Genome sizes are known to vary within and among closely related species, but the knowledge about genomic factors contributing to the variation and their impacts on gene functions is limited to only a small number of species. This study identified a more than 2-fold heritable genome size variation among the unicellular Zygnematophycean alga, Closterium peracerosum-strigosum-littorale (C. psl.) complex, based on short-read sequencing analysis of 22 natural strains and F-1 segregation analysis. Six de novo assembled genomes revealed that genome size variation is largely attributable to genome-wide copy number variation (CNV) among strains rather than mating type-linked genomic regions or specific repeat sequences such as rDNA. Notably, about 30% of genes showed CNV even between strains that can mate with each other. Transcriptome and gene ontology analysis demonstrated that CNV is distributed nonrandomly in terms of gene functions, such that CNV was more often observed in the gene set with stage-specific expression.
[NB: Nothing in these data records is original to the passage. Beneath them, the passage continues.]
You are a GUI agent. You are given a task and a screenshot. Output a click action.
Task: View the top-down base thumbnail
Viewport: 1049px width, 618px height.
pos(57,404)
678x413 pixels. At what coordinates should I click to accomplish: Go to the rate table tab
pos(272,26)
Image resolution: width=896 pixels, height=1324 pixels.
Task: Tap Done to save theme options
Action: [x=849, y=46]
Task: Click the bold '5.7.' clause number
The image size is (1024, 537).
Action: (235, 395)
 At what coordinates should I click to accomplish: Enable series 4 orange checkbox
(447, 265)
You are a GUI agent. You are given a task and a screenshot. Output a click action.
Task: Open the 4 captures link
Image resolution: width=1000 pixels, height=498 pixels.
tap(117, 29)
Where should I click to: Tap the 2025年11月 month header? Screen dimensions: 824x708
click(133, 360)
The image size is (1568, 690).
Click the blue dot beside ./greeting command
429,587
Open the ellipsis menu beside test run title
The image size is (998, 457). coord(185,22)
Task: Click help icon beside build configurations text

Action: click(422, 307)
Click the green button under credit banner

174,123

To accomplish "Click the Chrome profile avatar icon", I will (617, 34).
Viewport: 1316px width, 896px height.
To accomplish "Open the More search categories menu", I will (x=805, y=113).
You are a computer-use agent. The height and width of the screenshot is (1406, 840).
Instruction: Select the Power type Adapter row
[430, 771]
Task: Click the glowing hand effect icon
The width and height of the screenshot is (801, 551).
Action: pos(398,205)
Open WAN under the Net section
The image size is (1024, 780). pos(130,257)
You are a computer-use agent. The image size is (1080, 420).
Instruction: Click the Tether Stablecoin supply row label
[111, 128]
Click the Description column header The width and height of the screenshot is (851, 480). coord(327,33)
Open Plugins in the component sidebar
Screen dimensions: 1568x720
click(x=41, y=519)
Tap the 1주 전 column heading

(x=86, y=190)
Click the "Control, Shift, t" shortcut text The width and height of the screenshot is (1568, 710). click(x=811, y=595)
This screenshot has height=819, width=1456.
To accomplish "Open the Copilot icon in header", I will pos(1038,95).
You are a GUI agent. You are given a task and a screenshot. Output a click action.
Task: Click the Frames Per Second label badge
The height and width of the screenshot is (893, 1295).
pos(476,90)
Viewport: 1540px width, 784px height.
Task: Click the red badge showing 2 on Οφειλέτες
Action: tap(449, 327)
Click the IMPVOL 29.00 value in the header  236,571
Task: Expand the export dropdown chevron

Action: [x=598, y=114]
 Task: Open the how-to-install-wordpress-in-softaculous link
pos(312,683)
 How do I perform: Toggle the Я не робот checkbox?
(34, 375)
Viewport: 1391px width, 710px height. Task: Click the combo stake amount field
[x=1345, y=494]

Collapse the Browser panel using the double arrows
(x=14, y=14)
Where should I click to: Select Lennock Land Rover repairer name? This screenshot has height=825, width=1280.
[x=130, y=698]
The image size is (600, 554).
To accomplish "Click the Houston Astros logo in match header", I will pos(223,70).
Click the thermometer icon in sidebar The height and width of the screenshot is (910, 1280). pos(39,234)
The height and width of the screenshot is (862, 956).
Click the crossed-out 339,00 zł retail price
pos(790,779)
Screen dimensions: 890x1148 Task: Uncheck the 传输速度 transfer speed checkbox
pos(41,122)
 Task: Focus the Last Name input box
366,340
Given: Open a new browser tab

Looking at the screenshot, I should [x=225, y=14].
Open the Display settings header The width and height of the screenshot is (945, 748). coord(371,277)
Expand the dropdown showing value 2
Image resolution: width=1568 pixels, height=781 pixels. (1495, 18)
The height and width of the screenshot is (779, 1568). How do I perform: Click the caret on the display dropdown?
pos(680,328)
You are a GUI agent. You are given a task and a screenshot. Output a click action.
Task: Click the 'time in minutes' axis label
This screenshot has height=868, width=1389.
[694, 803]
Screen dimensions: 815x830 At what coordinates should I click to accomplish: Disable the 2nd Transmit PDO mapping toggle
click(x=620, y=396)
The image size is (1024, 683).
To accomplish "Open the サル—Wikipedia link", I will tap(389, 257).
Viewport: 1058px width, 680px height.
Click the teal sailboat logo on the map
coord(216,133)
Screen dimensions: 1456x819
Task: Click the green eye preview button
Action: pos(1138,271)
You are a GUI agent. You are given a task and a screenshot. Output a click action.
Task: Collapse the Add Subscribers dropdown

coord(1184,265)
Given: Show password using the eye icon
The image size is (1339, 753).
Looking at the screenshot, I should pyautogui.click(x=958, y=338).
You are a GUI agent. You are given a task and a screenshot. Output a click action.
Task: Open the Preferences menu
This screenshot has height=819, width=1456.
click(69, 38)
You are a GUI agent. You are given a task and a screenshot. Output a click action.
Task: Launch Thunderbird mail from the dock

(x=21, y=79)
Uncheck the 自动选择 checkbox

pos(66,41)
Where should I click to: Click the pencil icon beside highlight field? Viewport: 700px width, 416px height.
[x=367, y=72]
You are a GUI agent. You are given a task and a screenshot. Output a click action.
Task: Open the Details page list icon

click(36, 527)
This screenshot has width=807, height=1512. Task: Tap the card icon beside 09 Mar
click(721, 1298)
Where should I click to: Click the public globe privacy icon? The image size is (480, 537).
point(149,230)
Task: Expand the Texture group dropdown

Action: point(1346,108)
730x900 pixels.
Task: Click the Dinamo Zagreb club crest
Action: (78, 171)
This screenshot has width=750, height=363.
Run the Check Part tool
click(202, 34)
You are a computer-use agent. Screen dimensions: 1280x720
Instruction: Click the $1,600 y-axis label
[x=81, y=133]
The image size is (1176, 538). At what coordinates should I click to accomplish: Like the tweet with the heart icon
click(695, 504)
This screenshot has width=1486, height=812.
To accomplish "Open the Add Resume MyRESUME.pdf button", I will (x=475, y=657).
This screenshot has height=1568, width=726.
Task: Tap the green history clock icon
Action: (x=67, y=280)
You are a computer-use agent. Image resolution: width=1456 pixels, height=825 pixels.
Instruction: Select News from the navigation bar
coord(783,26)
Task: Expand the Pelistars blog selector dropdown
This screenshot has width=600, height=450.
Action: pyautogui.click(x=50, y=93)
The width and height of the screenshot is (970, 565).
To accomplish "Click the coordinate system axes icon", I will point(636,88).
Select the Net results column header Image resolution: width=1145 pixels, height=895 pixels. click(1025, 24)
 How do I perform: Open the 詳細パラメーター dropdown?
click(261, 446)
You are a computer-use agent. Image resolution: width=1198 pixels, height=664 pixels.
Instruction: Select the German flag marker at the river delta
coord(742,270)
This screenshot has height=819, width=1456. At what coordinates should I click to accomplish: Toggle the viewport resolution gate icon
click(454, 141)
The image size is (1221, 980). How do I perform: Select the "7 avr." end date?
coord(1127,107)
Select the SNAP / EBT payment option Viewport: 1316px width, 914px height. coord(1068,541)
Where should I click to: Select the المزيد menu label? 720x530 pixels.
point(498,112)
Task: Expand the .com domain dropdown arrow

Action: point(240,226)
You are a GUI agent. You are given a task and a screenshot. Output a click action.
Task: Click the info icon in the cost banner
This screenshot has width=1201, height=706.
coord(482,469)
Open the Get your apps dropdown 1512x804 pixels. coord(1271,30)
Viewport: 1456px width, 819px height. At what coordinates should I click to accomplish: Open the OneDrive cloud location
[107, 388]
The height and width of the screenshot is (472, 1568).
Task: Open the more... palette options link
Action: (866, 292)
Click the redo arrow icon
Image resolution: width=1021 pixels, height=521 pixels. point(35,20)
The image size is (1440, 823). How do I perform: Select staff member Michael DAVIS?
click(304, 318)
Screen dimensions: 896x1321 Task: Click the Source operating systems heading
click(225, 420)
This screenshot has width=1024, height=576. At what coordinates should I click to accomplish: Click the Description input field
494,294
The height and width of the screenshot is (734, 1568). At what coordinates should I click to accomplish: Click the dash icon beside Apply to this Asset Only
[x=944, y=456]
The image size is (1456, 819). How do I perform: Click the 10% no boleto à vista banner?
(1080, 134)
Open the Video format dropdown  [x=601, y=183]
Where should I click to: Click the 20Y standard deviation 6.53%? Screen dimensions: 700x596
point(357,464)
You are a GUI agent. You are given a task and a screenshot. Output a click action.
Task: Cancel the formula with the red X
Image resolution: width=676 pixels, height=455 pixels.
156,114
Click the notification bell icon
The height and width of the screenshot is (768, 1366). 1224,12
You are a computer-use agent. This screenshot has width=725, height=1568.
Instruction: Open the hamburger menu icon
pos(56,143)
Furthermore, in about 30% of these genes with CNV, the expression level does not increase proportionally with the gene copy number, suggesting presence of dosage compensation, which was overrepresented in genes involved in basic biological functions, such as translation. Nonrandom patterns in gene duplications and corresponding expression changes in terms of gene functions may contribute to maintaining the high level of CNV associated with extensive genome size variation in the C. psl. complex, despite its possible detrimental effects.

Automated summary

In this study, it was found that the genome size variation in the unicellular Zygnematophycean alga, Closterium peracerosum-strigosum-littorale (C. psl.) complex, is heritable and mainly attributed to genome-wide copy number variation (CNV). The CNV was more frequently observed in genes with stage-specific expression and some of these genes showed dosage compensation. The nonrandom patterns in gene duplications and associated expression changes contribute to the extensive genome size variation in the C. psl. complex.